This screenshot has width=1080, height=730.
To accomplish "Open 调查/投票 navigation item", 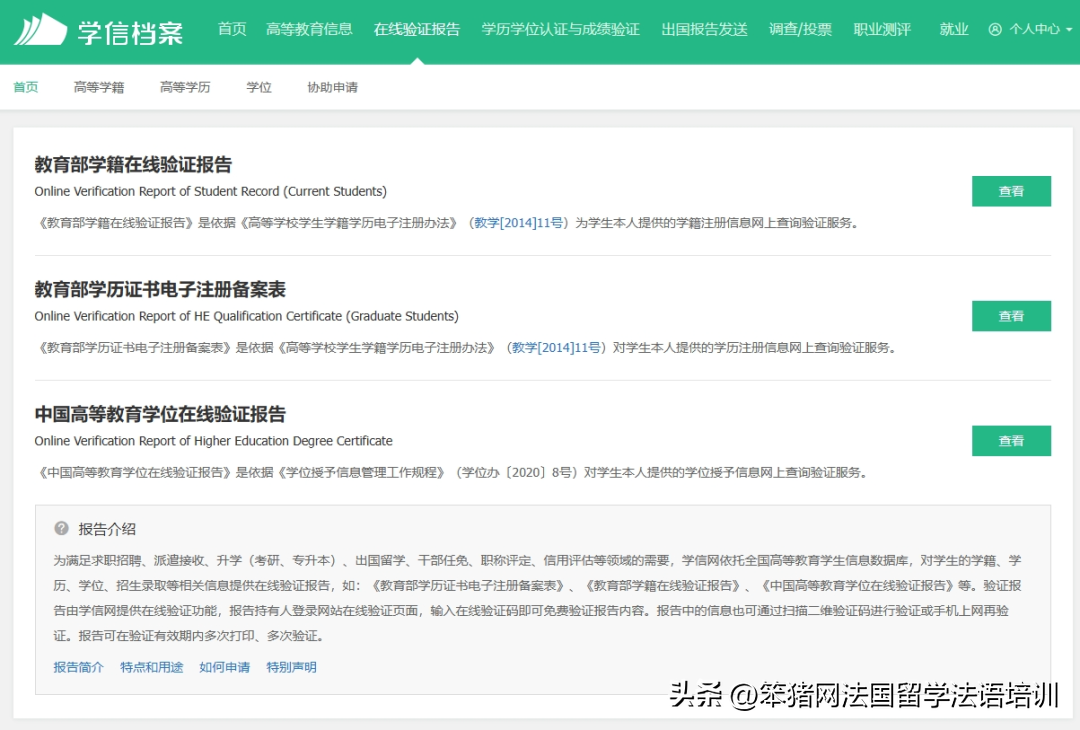I will pos(800,29).
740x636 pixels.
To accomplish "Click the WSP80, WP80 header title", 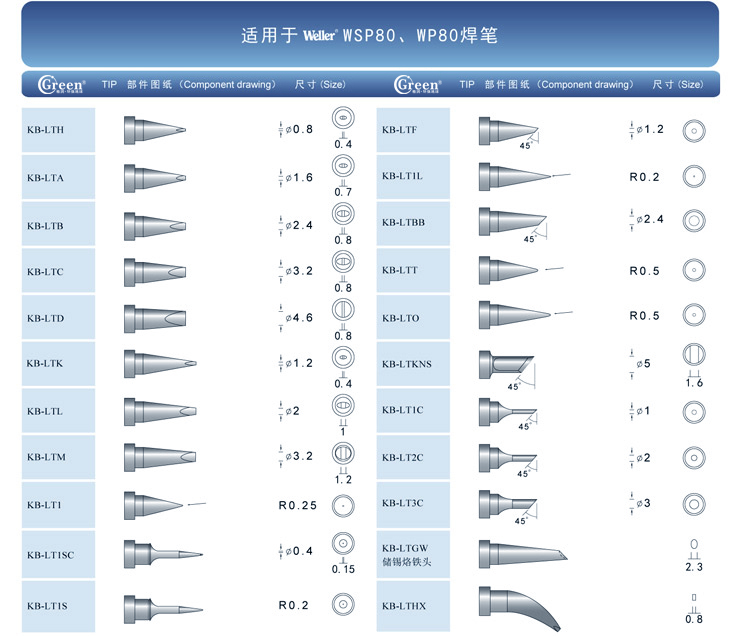I will pyautogui.click(x=420, y=36).
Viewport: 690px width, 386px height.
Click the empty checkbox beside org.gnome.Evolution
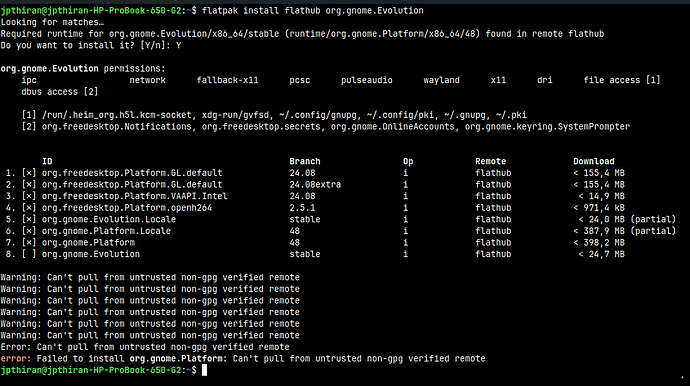click(29, 254)
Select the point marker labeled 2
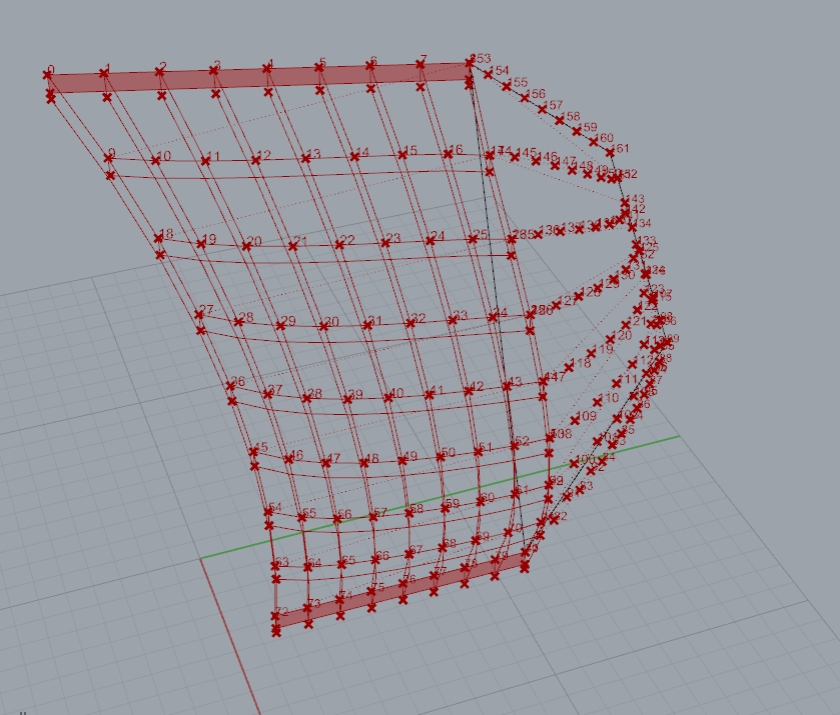 coord(159,71)
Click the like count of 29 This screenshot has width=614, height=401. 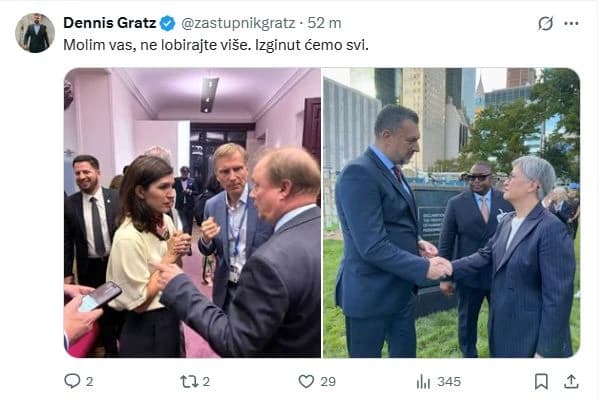(328, 381)
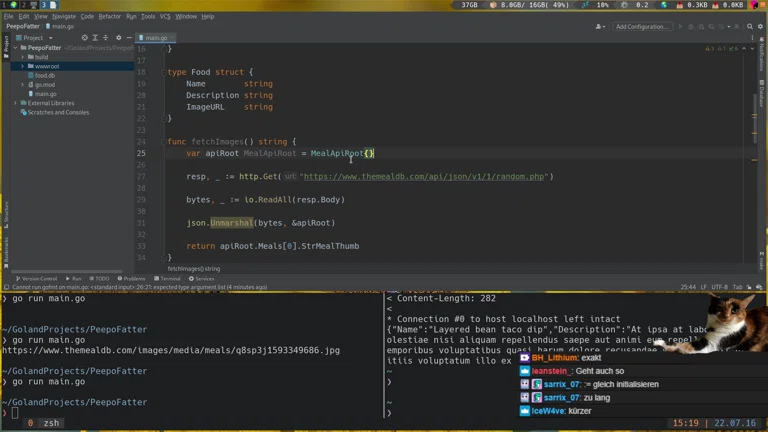Screen dimensions: 768x432
Task: Hide the Project panel with minus icon
Action: pos(129,38)

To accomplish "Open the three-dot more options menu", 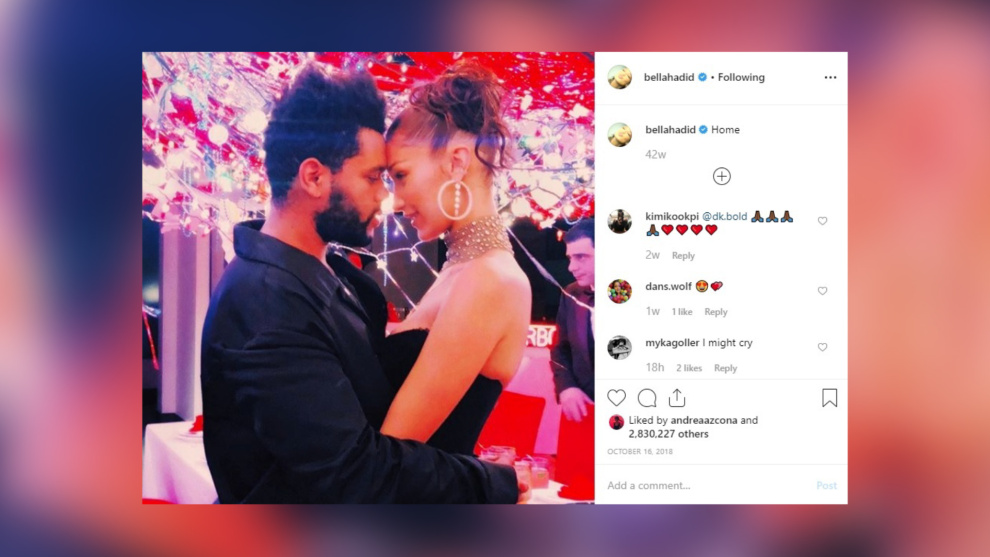I will (830, 77).
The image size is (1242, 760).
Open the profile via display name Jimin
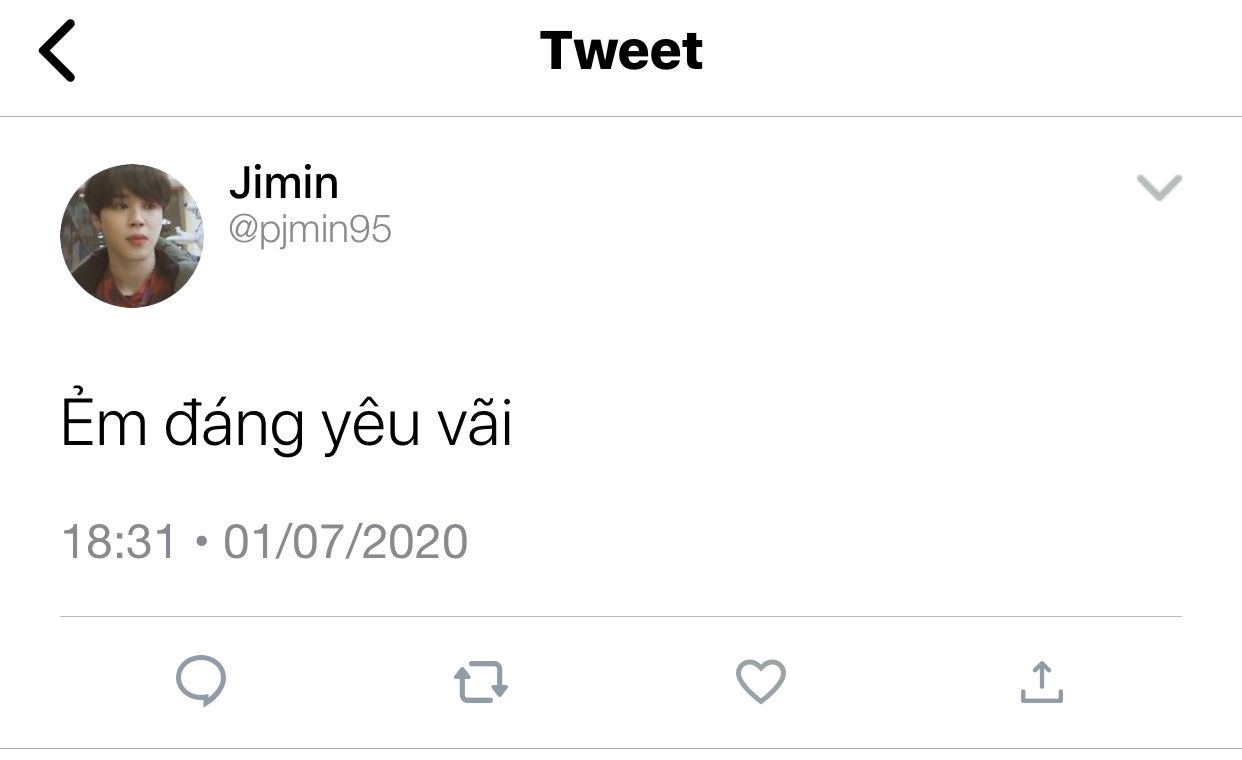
--------------------
- Task item -
Write the lines out exactly, beginning at the line that holds "The image size is (1242, 760)." and stopping after the last line of the entries; include no pictures.

- Exercise output -
The image size is (1242, 760).
Open the profile via display name Jimin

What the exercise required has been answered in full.